Exelon has a 31.32% interest (535.8 MW) in the Conemaugh plant, a coal and oil plant in New Florence, Pa., northeast of Pittsburgh. It owns 41.99% (720 MW) of Keystone, a coal and oil plant in Plumcreek Township, Armstrong County – the heart of Pennsylvania’s coal country.
The other companies with ownership interests in the Keystone and Conemaugh plants are Public Service Enterprise Group, NRG Energy and PPL.
Exelon spokesman Robert Judge said the company’s shares are being sold to ArcLight Capital Partners, a private equity firm based in Boston. ArcLight has spent more than $11 billion on energy assets since 2001, including investments in wind, waste coal, coal, natural gas, oil and hydro plants, from Germany to the U.S.
Judge declined to say whether the sale signals the end to Exelon’s coal history. The sales were not mentioned during the third-quarter earnings call Thursday.
Judge said the sale is expected to close early next year. When that happens, the only coal-fired generation Exelon will own is a 25% interest in Colver, a 102-MW waste coal plant in Cambria County, Pa.
Exelon retired Unit 1 of its coal-fired Eddystone Generating Station near Philadelphia in 2011 and Unit 2 in 2012. The two units produced about 700 MW. Units 3 and 4 remain in operation and use oil or natural gas. It retired a 144-MW coal unit and a 201-MW dual-fuel unit at Cromby Generating Station near Phoenixville, Pa., in 2011.
The summer wasn’t hot enough, at least for most of the PJM utilities reporting third-quarter earnings so far.
Dominion Resources blamed milder-than-normal weather for a 7% dip in earnings, while Exelon and American Electric Power reported improved results but said things could have been better with more 90-degree days. Pepco Holdings Inc. also showed improvement from a year ago, when earnings were weighed down by its retail business.
Exelon
Exelon’s net income of $993 million resulted in $1.15 per share, compared to $738 million, or 86 cents per share, for the same period last year. Its generation income jumped 57% to $771 million, including $198 million from plant divestitures – primarily the sale of its ownership in the Safe Harbor hydro plant in Pennsylvania.
Income from its distribution businesses was unimpressive. Commonwealth Edison income was unchanged at $126 million. Both PECO and Baltimore Gas and Electric showed a decline, with PECO dropping 12% to $81 million and BGE falling 8% to $46 million, all because of a milder summer. Lower summer temperatures meant less air conditioner use, so lower energy sales and distribution and transmission revenue.
Exelon CEO Chris Crane said a bright spot for the future was the PJM capacity auction, which cleared at $120/MW-day. “We think the results are encouraging for our plants that cleared, but there is an opportunity for further improvements in the market rules in the future, such as firm-fuel commitments, anti-speculation rules and, with the recent … court ruling, looking for clarity on the role of demand response [and] energy efficiency in the capacity markets.”
He noted that five of the company’s nuclear plants didn’t clear the auction, continuing a theme Exelon has been talking about recently.
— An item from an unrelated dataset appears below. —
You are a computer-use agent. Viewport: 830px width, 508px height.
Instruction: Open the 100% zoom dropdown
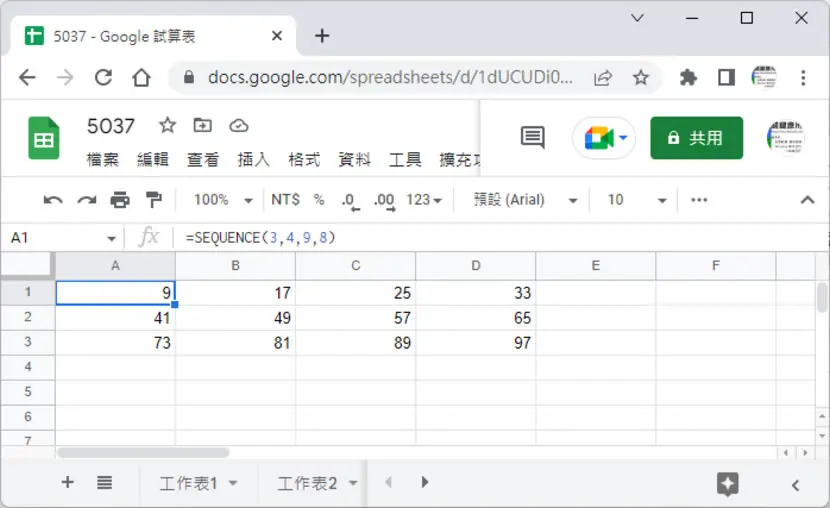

The company continues to seek regulatory credit for what it calls its carbon-neutral nuclear fleet. The company has said that it continues to consider retiring those plants, but Crane said no decision would be made until June 2015.
American Electric Power
AEP CEO Nicholas Akins said the company’s earnings of $1.01 a share, up from $0.89, were “respectable” given “the mild summer and our plan to accelerate spending and shift costs from future years into 2014.”
He said the company continues to invest heavily in transmission projects as well as make efforts to increase efficiencies. “We are in the middle of a multi-year plan to reposition our company focused on infrastructure investments, particularly in the transmission and regulated utility lines of our business,” Akins said.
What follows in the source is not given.